In my experience, print(queryset.query) doesn’t escape all values. When I do that, I have to wrap string values in single quotes.

Edit: Late to the party again.

Tim: “When I do that”

I’m probably being dim, but I’m not sure what “that” is.

Wrapping the parameter value in “%” does execute a LIKE query appropriately.

While it may be of some use that you can see queryset.query it is of very limited utility when it does not show you the actual query used, particularly if you are trying to debug a query’s fine detail. I don’t think I’ve ever come across a situation like that previously, and would go as far as suggesting that it is a significant bug.

Arguing that this merely illustrates the abstraction of the Django code from the database (which I think is Ken’s point) is a fair defence to some extent (ie if you wanted to see the bones of the query before it was used), but I don’t really see it stands up very well, when, in this case the query has been executed and Django obviously knows the target database.

So, I believe that queryset.query is not fully fit for purpose.

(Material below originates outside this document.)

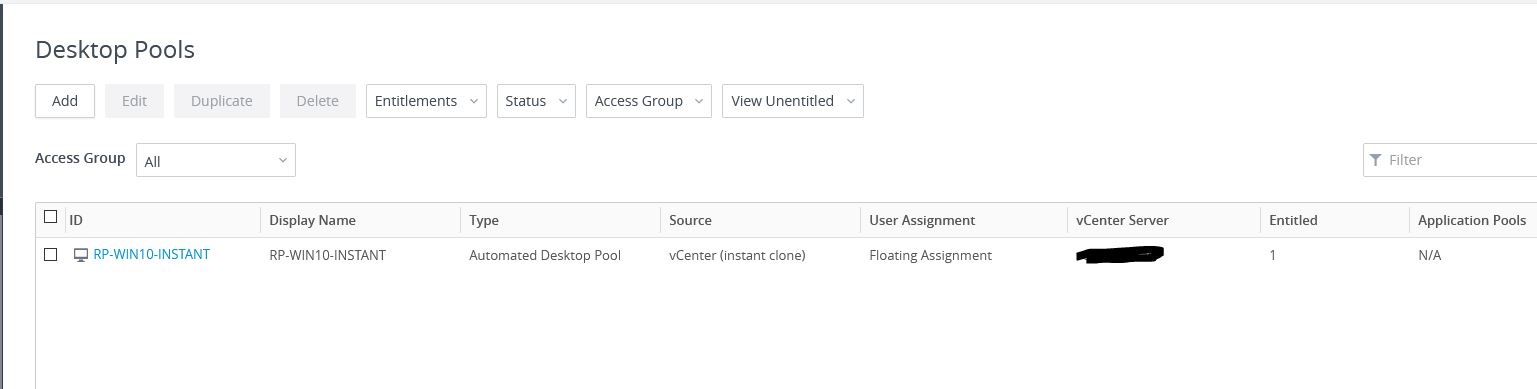Sort by Display Name column header

[312, 220]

As to the problem of relationships between tables and Django models, I realised (upon introspection) that the table set-up isn’t classically many-to-many - that’s because two of the tables don’t actually “know” anything about the third (hence the left join). So rather than the example that Ken gives, the relationships are more like:

Table a
pk, data columns

Table b
pk, fk-a, data-target, data+

Table c
pk, (data-target), data, data columns

So, while (a) and (b) are known entities, and can rely upon b.fk-a = a.pk, to get to (c) we build a (potential) left join b.data-target = c.data-target where we cannot rely upon b.data-target or c.data-target being unique, or of c.data-target even existing (but still wanting the data from (a) and (b) if ther’s not successful join to (c).

I think this is the problem that Django was complaining about “I can’t build joins to non-unique fields/columns”.

The central problem being that I’m using data in in my tables that has come from other entities, there is lots of it, and that data is inherently messy – it’s more practical, for various reasons, to attempt to work around the mess, than to clean it up.

On this point, I don’t really want to find the perfect model for this solution in this thread, I just wanted to explain the problem a little further. Perhaps I’ll start another thread to dissect it further another time.

I meant when I try to use print(queryset.query) and use the output in a postgres shell. I should have clarified that. My typical use case is to run it through EXPLAIN ANALYZE and I always get caught by the datetimes and string values not being wrapped.

On this point, I don’t really want to find the perfect model for this solution in this thread, I just wanted to explain the problem a little further. Perhaps I’ll start another thread to dissect it further another time.

If you change your mind, let us know. Sometimes all it takes is fresh eyes.

I agree that one might think that that’s how an ORM would work, but one would be wrong in thinking that Django’s ORM works that way.
It’s a bit opaque, I know, but when you’ve gotten a result set from a queryset, the queryset object itself is still a queryset. That you have passed it along to the database engine for execution / resolution does not change the nature of that queryset, and does not prevent you from subsequently executing that same queryset on a different database engine.
So no, the queryset does not “know” the target database. That information is not returned to the queryset.

I can understand the desire to get access to the actual SQL statement issued - See the thread at Database instrumentation at a higher layer for the solution I implemented for this.

Yep, I deal with that type of situation a lot - and it’s one of Django’s limitations. Django does not fare well with databases that are not “classically normalized” - and there are many reasons why databases might be designed that way.